In the recently decided case Blanchet v. Charter Communications, the federal Sixth Circuit Court of Appeals ruled that the trial court erred in granting summary judgment in favor of Charter, Ms. Blanchet’s former employer. Upon developing postpartum depression following the birth of her baby, Ms. Blanchet asked Charter’s third-party leave administrator for an accommodation of additional leave under the Family and Medical Leave Act (“FMLA”). Although Ms. Blanchet’s request (for leave of an indefinite duration) was not formally granted, she received certain assurances from the leave administrator upon which she relied in continuing her psychiatric course of care. To Ms. Blanchet’s surprise, her employment was later terminated.

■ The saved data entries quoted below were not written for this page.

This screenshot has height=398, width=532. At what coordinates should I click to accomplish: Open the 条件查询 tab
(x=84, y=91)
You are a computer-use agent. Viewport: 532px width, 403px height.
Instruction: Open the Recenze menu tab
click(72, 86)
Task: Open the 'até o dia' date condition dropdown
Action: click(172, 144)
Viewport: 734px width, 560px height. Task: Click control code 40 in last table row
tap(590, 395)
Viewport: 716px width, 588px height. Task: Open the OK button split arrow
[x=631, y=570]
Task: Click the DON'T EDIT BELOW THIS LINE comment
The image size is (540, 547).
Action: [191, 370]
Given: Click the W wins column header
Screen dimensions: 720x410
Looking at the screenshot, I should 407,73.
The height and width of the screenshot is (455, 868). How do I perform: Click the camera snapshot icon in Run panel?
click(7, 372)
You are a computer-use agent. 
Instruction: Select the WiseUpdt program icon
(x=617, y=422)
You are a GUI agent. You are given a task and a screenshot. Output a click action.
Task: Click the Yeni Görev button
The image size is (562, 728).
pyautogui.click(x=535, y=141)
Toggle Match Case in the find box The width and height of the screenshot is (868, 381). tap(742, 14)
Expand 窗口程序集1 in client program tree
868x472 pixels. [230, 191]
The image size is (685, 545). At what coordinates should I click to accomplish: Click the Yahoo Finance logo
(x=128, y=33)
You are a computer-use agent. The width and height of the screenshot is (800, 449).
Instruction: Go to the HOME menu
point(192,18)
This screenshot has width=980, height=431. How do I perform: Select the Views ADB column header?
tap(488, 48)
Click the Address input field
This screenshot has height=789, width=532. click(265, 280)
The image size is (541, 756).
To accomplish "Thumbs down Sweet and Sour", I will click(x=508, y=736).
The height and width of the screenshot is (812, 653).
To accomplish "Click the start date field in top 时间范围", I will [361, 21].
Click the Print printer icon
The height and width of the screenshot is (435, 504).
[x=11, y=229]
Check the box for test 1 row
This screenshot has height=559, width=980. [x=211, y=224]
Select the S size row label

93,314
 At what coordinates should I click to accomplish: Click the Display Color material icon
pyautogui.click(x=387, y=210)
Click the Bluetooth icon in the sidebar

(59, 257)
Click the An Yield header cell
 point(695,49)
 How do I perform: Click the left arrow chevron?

In considering the employee’s appeal, the Court of Appeals found it significant that Charter failed to engage in the interactive process. The Court of Appeals noted that “both parties have a duty to participate in good faith” and that an employer “is not participating in good faith if it determines what accommodation it is willing to offer before ever speaking with the employee.” The Court further noted that “Charter never spoke directly with Blanchet, decided to fire her before even telling her that the accommodation was unreasonable, and led Blanchet to believe that her accommodation would be approved.” Accordingly, the Court would not allow Charter to “argue that Blanchet’s proposed accommodation was unreasonable.”
Blanchet underscores the importance of engaging in the interactive process in good faith, while simultaneously demonstrating the risk of an employer’s blind reliance on a third-party leave administrator. Note, too, that although leave of an indefinite nature may not be a reasonable accommodation, even an unreasonable request can trigger the employer’s duty to engage in the interactive process.